Task objective.
In the listing below, find the line containing "You are a computer-use". Write out that line and every line after it to the end, exactly and only those.

Input records.
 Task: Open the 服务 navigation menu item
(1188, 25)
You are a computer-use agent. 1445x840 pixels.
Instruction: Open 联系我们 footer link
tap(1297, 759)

Task solution.
You are a computer-use agent. 1445x840 pixels.
Instruction: Open 联系我们 footer link
tap(1297, 759)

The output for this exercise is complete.